RAUL BRANDÃO NUMA ENCRUZILHADA DE -ISMOS

Eloísa Porto Corrêa (UERJ)

A Farsa é uma narrativa povoada pelo patético e marcada pela tragicidade. Foi escrita em 1903, focalizando o Portugal da virada do século XIX para o XX, época de Simbolismo e de Decadentismo.

A obra reflete o desencanto corrente, o descrédito ao cientificismo, incapaz de dar conta de questões subjetivas, como a psique humana. Por outro lado, esse mesmo cientificismo é um “fato” inabalável, manifesto através dos avanços tecnológicos irreversíveis, difundidos entre o homem dessa época.

O Simbolismo bebe da fonte romântica, mas já não pode “se livrar” da ciência. Reconhece que a técnica não foi usada a serviço do bem comum, mas não consegue deixar de usá-la. É marcado pela dúvida, pelo relativismo, pelo hibridismo de gêneros, estilos e valores, por um pessimismo e um horror da realidade, que geram imobilidade, fuga para o sonho e adoração da morte.

A Farsa é iniciada com uma morte e encerrada com várias. Esta, a morte, aparece com múltiplos significados: como fim inexorável de todos os seres; como fonte de vida (uma vez que o ganha-pão do Anacleto é a venda de caixões); como salvação para o sofrimento ou como ritual de sua passagem para outros mundos transcendentes (no caso da cega); como prova da inutilidade da ação e da vida; entre tantas outras possibilidades.

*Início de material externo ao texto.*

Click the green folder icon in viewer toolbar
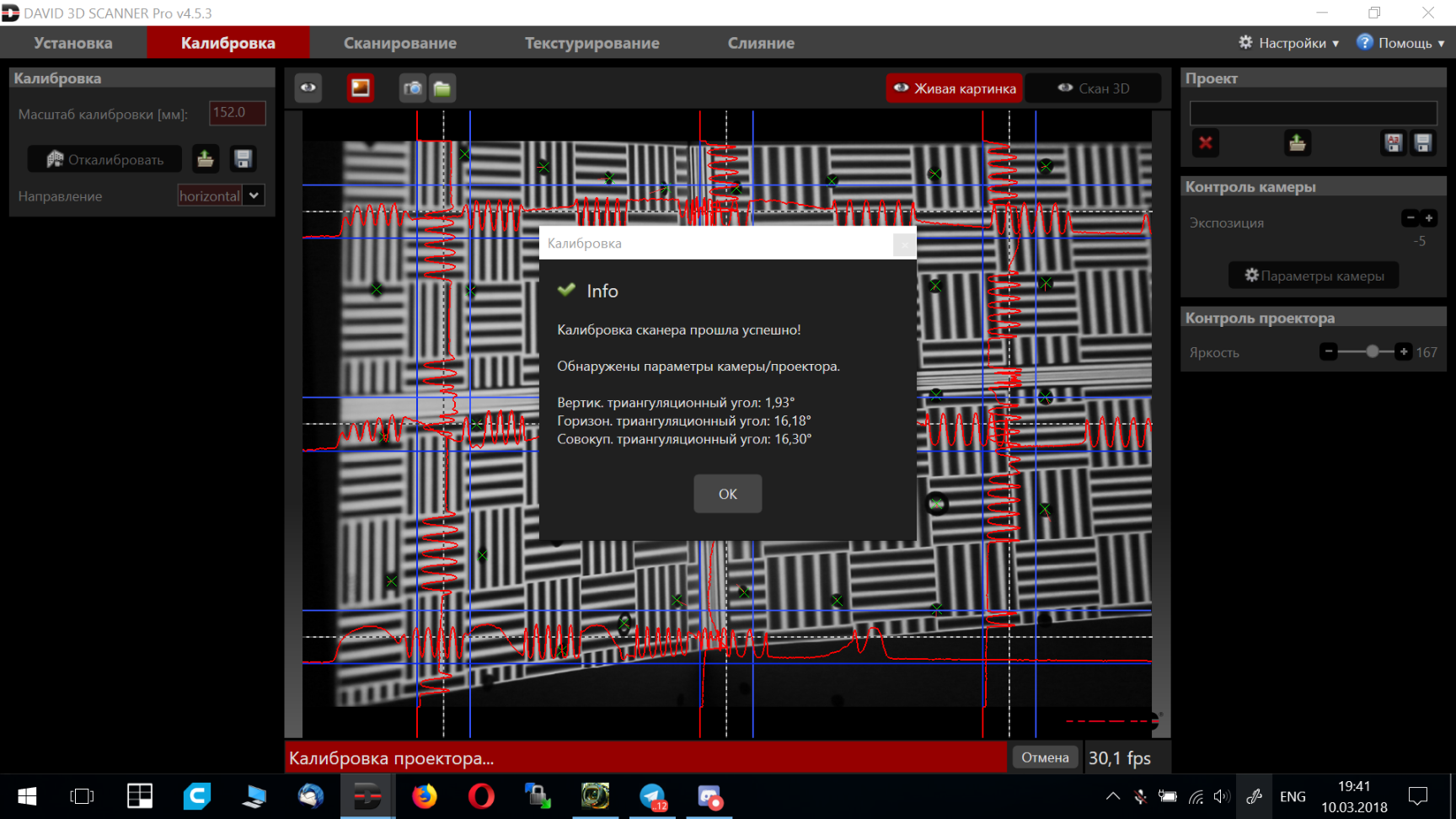The image size is (1456, 819). tap(442, 88)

Assim, a narrativa de Raul Brandão vai trilhando caminhos simbolistas, recheados de decadentismo e uma série de outros -ismos. Num formigueiro português marcado pelo Naturalismo, acaba descambando para o Existencialismo, revirando formigas pelo avesso, descortinando seus interiores e suas existências problemáticas diante das ”vistas” do leitor.